-- MATERIAL SHOWN follows --
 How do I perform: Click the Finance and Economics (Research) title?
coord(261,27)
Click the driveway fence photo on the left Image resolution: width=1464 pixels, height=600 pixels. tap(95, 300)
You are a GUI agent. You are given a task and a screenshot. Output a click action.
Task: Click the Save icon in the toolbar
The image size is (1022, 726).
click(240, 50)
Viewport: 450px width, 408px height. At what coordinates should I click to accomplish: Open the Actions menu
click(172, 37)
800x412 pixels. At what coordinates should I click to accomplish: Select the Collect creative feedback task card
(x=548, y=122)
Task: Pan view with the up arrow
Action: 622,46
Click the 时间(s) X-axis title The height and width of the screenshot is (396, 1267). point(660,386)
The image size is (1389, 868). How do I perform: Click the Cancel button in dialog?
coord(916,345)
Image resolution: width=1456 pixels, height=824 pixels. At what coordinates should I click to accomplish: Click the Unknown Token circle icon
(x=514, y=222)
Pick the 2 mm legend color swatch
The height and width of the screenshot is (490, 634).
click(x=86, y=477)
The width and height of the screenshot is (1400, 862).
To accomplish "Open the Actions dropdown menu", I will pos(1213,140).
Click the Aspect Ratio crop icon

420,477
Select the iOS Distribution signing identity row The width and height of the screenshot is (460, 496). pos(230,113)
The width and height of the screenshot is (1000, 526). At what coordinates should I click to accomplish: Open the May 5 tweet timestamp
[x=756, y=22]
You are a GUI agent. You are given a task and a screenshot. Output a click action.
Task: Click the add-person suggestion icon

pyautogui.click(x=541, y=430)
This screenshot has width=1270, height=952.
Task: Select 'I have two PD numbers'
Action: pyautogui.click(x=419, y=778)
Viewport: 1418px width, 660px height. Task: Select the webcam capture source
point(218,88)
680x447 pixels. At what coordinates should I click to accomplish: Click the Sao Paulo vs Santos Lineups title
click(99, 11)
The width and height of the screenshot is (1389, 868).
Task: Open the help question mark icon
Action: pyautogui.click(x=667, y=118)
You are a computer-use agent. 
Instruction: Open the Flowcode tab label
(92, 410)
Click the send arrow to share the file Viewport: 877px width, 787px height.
-- MATERIAL SHOWN concluded --
• [TASK STATEMENT]
The full set of records above must be retyped exactly.

• [RESPONSE BOX]
 How do I perform: Click the Finance and Economics (Research) title?
coord(261,27)
Click the driveway fence photo on the left Image resolution: width=1464 pixels, height=600 pixels. tap(95, 300)
You are a GUI agent. You are given a task and a screenshot. Output a click action.
Task: Click the Save icon in the toolbar
The image size is (1022, 726).
click(240, 50)
Viewport: 450px width, 408px height. At what coordinates should I click to accomplish: Open the Actions menu
click(172, 37)
800x412 pixels. At what coordinates should I click to accomplish: Select the Collect creative feedback task card
(x=548, y=122)
Task: Pan view with the up arrow
Action: 622,46
Click the 时间(s) X-axis title The height and width of the screenshot is (396, 1267). point(660,386)
The image size is (1389, 868). How do I perform: Click the Cancel button in dialog?
coord(916,345)
Image resolution: width=1456 pixels, height=824 pixels. At what coordinates should I click to accomplish: Click the Unknown Token circle icon
(x=514, y=222)
Pick the 2 mm legend color swatch
The height and width of the screenshot is (490, 634).
click(x=86, y=477)
The width and height of the screenshot is (1400, 862).
To accomplish "Open the Actions dropdown menu", I will pos(1213,140).
Click the Aspect Ratio crop icon

420,477
Select the iOS Distribution signing identity row The width and height of the screenshot is (460, 496). pos(230,113)
The width and height of the screenshot is (1000, 526). At what coordinates should I click to accomplish: Open the May 5 tweet timestamp
[x=756, y=22]
You are a GUI agent. You are given a task and a screenshot. Output a click action.
Task: Click the add-person suggestion icon

pyautogui.click(x=541, y=430)
This screenshot has width=1270, height=952.
Task: Select 'I have two PD numbers'
Action: pyautogui.click(x=419, y=778)
Viewport: 1418px width, 660px height. Task: Select the webcam capture source
point(218,88)
680x447 pixels. At what coordinates should I click to accomplish: Click the Sao Paulo vs Santos Lineups title
click(99, 11)
The width and height of the screenshot is (1389, 868).
Task: Open the help question mark icon
Action: pyautogui.click(x=667, y=118)
You are a computer-use agent. 
Instruction: Open the Flowcode tab label
(92, 410)
Click the send arrow to share the file Viewport: 877px width, 787px height.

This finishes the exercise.